* EXERCISE PROMPT:
One number is the whole answer: how many lines of the material hold "Hostelworld".

* DATA UNDER STUDY:
>>>>>

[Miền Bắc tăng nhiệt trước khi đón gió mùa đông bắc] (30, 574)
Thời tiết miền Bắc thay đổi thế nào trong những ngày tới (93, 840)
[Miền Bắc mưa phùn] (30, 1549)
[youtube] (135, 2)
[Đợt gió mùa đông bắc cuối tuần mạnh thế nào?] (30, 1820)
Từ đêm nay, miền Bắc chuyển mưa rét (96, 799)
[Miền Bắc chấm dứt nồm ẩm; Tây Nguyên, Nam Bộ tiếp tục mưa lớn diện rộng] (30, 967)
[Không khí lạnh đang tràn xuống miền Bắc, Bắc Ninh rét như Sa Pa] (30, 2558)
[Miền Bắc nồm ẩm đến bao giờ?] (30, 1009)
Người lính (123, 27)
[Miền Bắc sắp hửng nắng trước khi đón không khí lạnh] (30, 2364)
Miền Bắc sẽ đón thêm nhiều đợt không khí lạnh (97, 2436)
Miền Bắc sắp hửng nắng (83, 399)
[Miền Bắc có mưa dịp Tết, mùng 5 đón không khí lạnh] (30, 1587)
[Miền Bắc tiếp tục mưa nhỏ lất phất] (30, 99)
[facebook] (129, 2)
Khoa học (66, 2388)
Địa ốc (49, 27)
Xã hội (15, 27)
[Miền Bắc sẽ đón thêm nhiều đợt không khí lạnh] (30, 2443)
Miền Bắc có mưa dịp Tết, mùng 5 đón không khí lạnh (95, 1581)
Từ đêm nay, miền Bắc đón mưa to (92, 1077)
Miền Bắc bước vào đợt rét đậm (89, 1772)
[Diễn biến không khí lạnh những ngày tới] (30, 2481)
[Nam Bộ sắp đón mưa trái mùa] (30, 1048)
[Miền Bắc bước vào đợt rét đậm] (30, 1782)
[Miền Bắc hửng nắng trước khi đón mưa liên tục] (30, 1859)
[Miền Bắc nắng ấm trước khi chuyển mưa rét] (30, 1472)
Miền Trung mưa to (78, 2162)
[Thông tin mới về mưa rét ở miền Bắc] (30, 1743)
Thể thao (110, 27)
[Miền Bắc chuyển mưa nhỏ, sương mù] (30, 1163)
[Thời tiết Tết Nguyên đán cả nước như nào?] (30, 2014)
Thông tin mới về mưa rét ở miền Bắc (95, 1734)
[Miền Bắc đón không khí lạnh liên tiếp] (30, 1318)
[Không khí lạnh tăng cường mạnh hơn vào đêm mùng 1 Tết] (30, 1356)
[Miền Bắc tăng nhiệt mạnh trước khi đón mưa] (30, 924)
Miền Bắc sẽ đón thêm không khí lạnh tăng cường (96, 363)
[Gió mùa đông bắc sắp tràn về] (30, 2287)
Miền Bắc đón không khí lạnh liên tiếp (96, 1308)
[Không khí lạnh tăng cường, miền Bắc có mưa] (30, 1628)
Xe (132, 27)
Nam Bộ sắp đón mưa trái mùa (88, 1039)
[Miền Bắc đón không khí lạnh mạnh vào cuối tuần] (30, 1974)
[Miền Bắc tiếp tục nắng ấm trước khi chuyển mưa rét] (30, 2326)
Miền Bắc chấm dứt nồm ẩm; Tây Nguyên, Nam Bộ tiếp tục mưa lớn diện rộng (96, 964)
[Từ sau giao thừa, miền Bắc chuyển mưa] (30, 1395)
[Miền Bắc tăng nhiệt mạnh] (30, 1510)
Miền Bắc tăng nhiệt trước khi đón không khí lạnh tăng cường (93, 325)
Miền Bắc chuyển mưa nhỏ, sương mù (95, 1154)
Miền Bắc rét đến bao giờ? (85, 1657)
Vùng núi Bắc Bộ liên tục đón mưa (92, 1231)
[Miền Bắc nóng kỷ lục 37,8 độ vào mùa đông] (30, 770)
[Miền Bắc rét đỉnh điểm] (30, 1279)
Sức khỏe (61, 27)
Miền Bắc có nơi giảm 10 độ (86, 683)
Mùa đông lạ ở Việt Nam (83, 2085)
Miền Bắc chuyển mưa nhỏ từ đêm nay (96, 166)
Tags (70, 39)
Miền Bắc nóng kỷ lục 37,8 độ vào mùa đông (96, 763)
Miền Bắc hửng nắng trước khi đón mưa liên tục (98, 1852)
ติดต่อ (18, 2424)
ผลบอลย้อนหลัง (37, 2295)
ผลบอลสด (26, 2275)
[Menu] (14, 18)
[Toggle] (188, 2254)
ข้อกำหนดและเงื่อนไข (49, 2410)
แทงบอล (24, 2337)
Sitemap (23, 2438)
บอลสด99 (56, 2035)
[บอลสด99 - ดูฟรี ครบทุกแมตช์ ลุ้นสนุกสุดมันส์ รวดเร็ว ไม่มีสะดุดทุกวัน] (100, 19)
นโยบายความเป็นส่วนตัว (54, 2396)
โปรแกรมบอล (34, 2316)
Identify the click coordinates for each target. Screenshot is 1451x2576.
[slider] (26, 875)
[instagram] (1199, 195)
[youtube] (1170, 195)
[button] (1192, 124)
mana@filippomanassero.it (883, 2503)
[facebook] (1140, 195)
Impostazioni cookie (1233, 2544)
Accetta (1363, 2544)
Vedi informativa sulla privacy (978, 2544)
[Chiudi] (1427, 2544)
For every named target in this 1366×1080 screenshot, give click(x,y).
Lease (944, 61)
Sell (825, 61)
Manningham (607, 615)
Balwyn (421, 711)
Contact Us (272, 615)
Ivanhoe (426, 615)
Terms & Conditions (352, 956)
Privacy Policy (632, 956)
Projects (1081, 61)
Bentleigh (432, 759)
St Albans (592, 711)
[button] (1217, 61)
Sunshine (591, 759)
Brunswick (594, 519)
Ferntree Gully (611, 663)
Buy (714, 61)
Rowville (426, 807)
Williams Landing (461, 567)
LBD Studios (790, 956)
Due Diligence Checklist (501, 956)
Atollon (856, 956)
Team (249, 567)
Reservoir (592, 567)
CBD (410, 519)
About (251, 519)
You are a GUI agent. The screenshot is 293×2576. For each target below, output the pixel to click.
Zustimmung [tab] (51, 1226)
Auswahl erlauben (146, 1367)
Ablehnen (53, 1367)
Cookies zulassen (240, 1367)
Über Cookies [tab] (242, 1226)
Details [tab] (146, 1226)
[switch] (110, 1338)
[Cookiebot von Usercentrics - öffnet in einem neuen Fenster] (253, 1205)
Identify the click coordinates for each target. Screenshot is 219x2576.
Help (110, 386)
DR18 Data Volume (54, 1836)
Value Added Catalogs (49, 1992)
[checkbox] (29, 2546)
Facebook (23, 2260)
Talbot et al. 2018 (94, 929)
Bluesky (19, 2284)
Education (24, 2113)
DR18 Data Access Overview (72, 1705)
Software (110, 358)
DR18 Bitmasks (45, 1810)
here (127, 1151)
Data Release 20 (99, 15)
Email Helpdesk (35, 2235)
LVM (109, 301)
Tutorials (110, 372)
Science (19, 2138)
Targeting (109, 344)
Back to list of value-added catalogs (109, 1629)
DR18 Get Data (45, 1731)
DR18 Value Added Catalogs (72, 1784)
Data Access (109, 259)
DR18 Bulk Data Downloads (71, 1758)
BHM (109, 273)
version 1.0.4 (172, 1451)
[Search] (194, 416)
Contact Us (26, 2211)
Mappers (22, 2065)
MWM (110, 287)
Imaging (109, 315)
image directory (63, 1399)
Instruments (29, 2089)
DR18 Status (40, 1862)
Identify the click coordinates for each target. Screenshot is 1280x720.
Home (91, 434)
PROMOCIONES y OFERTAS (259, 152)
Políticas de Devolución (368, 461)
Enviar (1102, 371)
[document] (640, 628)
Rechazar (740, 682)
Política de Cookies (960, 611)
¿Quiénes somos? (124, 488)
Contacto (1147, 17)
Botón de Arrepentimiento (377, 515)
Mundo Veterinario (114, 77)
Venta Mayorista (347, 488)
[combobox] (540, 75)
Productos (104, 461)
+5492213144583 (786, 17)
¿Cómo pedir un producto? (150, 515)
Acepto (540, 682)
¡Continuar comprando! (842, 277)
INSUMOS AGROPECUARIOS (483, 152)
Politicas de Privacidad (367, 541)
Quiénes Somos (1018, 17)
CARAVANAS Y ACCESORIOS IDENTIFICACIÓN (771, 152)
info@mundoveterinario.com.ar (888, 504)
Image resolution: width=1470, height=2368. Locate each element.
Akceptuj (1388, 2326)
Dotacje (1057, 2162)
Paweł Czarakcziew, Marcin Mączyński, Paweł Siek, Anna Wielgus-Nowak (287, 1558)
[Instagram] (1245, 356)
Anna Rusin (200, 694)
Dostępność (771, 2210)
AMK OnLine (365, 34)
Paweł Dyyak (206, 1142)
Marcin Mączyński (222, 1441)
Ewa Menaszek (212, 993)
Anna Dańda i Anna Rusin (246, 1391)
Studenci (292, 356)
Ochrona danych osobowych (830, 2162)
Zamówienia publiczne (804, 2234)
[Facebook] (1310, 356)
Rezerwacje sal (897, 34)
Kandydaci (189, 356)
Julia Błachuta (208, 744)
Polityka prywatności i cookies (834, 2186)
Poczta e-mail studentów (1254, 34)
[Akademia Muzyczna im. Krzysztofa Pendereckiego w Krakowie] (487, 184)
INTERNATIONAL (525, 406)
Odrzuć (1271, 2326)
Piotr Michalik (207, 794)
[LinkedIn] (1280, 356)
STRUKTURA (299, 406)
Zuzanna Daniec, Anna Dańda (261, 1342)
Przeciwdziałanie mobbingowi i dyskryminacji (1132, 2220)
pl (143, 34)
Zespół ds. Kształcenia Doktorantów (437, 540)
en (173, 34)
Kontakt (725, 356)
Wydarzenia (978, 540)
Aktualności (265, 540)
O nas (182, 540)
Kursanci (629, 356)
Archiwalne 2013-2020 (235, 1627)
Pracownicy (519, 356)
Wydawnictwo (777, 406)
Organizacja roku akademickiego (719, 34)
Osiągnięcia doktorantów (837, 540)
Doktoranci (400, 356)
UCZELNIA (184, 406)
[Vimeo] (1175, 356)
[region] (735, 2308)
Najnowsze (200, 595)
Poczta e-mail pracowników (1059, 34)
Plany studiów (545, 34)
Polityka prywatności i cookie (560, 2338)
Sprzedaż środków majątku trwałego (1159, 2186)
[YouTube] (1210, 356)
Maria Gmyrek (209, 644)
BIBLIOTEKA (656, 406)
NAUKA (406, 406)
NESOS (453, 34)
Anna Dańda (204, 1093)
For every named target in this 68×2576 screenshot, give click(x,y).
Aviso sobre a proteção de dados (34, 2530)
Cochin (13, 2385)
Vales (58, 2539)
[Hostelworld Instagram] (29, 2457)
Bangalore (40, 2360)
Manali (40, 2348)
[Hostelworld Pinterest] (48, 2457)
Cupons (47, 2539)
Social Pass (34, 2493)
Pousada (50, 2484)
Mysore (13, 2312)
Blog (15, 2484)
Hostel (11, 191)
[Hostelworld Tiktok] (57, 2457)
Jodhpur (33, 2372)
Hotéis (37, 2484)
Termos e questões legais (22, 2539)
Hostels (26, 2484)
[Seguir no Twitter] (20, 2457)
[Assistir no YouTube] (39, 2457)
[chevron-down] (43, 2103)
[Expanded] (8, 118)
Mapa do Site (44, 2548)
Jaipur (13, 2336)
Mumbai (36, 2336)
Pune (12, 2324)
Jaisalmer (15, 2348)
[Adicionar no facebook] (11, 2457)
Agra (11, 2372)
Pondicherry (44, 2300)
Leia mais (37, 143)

<<<<<

* WRITTEN SOLUTION:
3